Америка, в конечном итоге, не так уже отличается от Индии.

— Почему же вы там не остались? — Ормусу тоже не откажешь в проницательности. Тут какая-то недоговоренность, что-то утаено в этой истории. Малл Стэндиш поднимает свой стакан, отдавая должное его вопросу.

— У меня возникли трения с налоговыми органами, — признается он. — Я не был ангелом в бизнесе. Сейчас мне лучше временно пожить в Англии. В стране, где гомосексуализм все еще вне закона. А что касается Индии, там я удовлетворяю свои духовные потребности. Я вижу, вам это не по вкусу. Что тут сказать? Вы всю жизнь прожили в лесу, поэтому не видите деревьев. Чтобы обеспечить планету чистым воздухом, нам даны тропические леса Амазонки. А для удовлетворения духовных потребностей планеты существует Индия. Туда отправляешься как в банк, пополнить бумажник души. Прошу прощения за вульгарность метафоры. Внешне я весьма изыскан, но в глубине я совсем другой. Трусы из кожи леопарда под строгим костюмом. Во время полнолуния во мне пробуждается ликантропия. Своего рода loucherie[144]. Что не мешает мне иметь духовные потребности, испытывать духовный голод.
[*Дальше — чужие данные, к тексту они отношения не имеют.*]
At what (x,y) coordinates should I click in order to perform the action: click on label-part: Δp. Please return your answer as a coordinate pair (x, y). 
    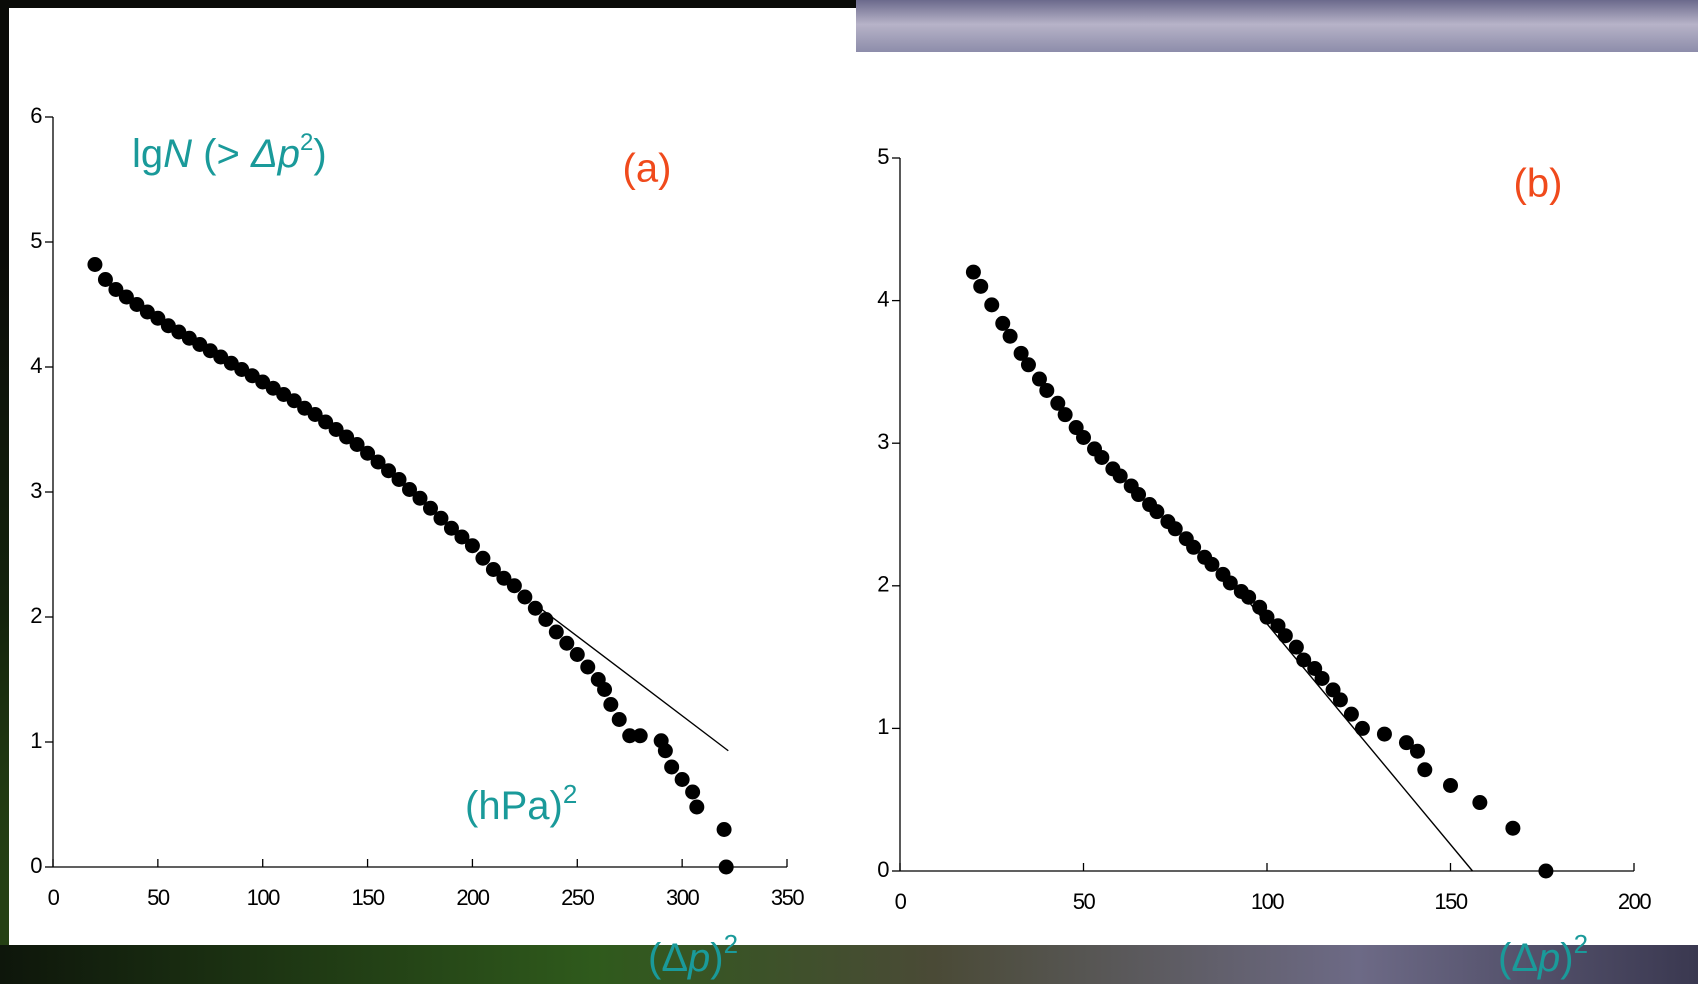
    Looking at the image, I should click on (275, 154).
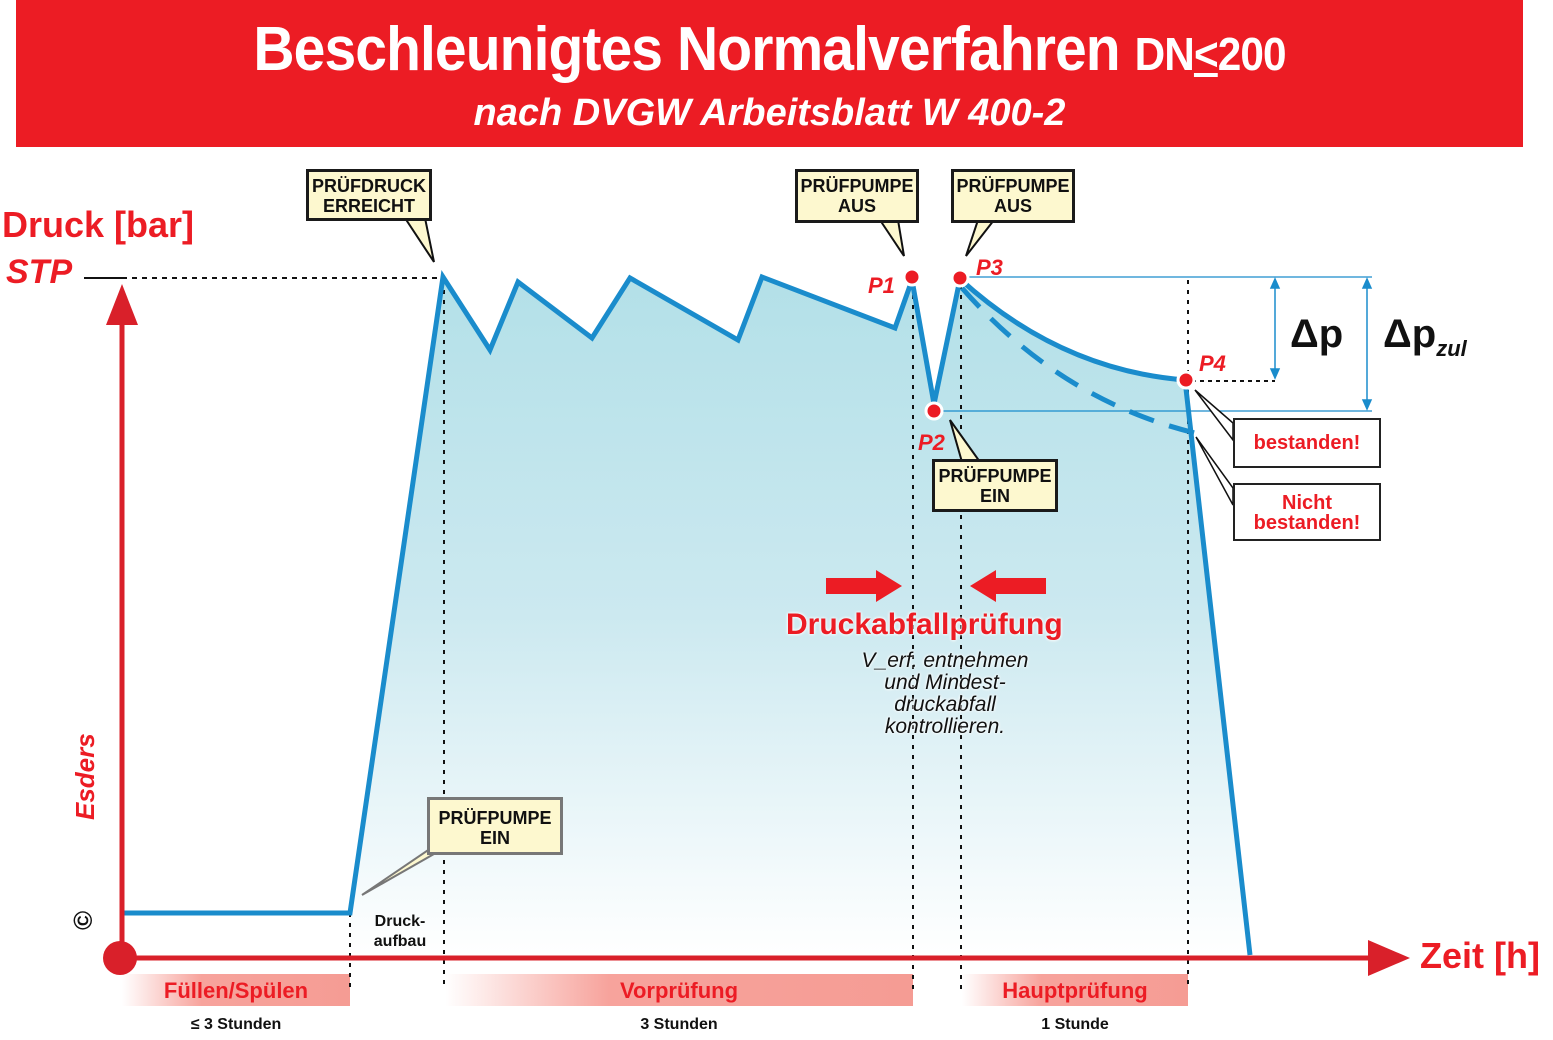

Стюардесса говорит, вы называли этот самолет «Мэйфлауэр», вам по душе такая шутка. Известно ли вам, что Стэндиш — фамилия одного из переселенцев со знаменитого «Мэйфлауэр»? Подозреваю, теперь уже никто не читает Лонгфелло, тем более в Бомбее. В этой поэме более тысячи строк ужасной тягомотины. Майлз Стэндиш, профессиональный солдат, страдающий присущим солдату косноязычием, хочет жениться на некой пуританской барышне, Присцилле Малленз или Молинез, и совершает то, что можно назвать ошибкой Сирано — посылает своего друга Джона Олдена, чтоб тот попросил за него ее руки, потому что сам он язык проглотил. Юный Олден, бондарь, один из тех, кто подписал Мэйфлауэрское соглашение[145], основатель плимутской колонии, человек, обладающий счастливой наружностью и приятными манерами, на беду влюблен без памяти в ту же самую девицу, однако во имя дружбы соглашается выполнить эту просьбу. И что же? Мистресс Молинез или Малленз выслушивает его, а затем, глядя ему прямо в глаза, задает вопрос: «Почему ты не говоришь этого от своего имени, Джон?» Несколько сотен скучных строк спустя они женятся, а угрюмому старому солдату, моему затерянному в прошлом далекому предку, остается лишь смириться. Я рассказываю вам это, потому что, хоть во мне и нет ничего пуританского, слова барышни Присциллы стали моим девизом. Я ничего не прошу ради других, но я без устали и не ведая стыда преследую свои интересы. И сейчас, сию минуту, я делаю вам предложение.